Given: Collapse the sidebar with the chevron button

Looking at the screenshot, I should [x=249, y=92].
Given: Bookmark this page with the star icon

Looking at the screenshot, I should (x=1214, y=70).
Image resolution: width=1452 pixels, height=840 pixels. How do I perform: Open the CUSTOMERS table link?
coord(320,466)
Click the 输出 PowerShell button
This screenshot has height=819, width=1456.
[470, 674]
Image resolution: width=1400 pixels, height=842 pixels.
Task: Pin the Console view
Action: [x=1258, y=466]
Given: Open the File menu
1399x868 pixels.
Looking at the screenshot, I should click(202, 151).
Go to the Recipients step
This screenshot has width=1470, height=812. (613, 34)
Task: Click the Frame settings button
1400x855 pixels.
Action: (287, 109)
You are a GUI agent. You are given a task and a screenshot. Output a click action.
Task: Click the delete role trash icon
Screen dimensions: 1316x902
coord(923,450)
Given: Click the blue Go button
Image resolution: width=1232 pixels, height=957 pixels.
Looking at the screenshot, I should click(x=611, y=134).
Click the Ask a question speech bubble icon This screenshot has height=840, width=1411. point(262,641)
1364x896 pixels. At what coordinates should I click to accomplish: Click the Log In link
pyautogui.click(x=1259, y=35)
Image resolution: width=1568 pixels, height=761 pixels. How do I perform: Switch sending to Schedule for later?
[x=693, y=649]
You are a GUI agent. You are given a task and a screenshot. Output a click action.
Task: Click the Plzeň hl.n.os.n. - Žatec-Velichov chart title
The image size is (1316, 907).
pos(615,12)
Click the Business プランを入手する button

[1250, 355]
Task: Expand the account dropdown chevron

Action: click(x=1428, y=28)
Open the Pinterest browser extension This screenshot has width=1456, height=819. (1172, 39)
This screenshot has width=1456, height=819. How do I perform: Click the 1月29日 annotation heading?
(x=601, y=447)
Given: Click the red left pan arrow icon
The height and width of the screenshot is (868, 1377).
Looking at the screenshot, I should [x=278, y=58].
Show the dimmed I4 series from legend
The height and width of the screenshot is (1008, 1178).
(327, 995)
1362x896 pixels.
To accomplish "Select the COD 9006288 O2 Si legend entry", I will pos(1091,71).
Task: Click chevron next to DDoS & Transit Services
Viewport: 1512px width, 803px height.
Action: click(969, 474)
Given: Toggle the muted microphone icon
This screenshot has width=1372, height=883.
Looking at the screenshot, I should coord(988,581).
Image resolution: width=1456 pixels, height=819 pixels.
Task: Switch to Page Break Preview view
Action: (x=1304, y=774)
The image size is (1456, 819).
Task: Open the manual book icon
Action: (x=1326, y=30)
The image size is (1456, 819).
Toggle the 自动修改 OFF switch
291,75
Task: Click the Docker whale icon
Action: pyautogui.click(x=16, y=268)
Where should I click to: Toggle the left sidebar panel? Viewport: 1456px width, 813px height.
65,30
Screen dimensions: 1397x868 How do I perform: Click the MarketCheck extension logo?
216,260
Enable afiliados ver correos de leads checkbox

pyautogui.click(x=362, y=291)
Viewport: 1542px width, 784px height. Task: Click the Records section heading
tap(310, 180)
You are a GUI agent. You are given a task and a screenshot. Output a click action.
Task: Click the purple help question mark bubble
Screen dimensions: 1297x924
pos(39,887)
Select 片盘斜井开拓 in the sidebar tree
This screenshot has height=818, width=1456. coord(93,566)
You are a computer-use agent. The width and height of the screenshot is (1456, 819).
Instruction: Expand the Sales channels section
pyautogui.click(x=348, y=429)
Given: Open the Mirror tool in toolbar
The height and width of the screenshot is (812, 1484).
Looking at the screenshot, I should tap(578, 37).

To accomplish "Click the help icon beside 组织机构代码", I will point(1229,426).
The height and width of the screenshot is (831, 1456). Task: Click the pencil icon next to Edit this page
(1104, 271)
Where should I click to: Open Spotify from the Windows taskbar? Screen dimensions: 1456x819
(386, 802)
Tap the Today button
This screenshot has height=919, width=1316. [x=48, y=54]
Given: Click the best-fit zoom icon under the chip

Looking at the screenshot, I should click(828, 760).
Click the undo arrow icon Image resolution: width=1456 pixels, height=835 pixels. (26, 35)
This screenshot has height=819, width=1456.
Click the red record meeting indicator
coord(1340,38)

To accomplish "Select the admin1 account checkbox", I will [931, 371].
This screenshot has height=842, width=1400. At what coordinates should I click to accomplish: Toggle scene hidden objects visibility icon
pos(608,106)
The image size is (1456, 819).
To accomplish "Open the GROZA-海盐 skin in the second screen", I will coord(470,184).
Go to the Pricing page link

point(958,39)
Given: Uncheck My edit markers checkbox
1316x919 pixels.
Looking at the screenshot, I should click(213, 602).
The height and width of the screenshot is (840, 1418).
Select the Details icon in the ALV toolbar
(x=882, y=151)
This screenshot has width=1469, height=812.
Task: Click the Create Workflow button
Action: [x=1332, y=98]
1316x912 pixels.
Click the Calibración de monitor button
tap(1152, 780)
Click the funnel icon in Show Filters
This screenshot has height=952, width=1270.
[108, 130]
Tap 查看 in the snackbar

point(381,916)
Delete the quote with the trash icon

PROBLEM TO SOLVE: Only lines that contain the string "Show" count; pick each one out of the records and copy it.

ANSWER TO THE PROBLEM:
Show the dimmed I4 series from legend
Click the funnel icon in Show Filters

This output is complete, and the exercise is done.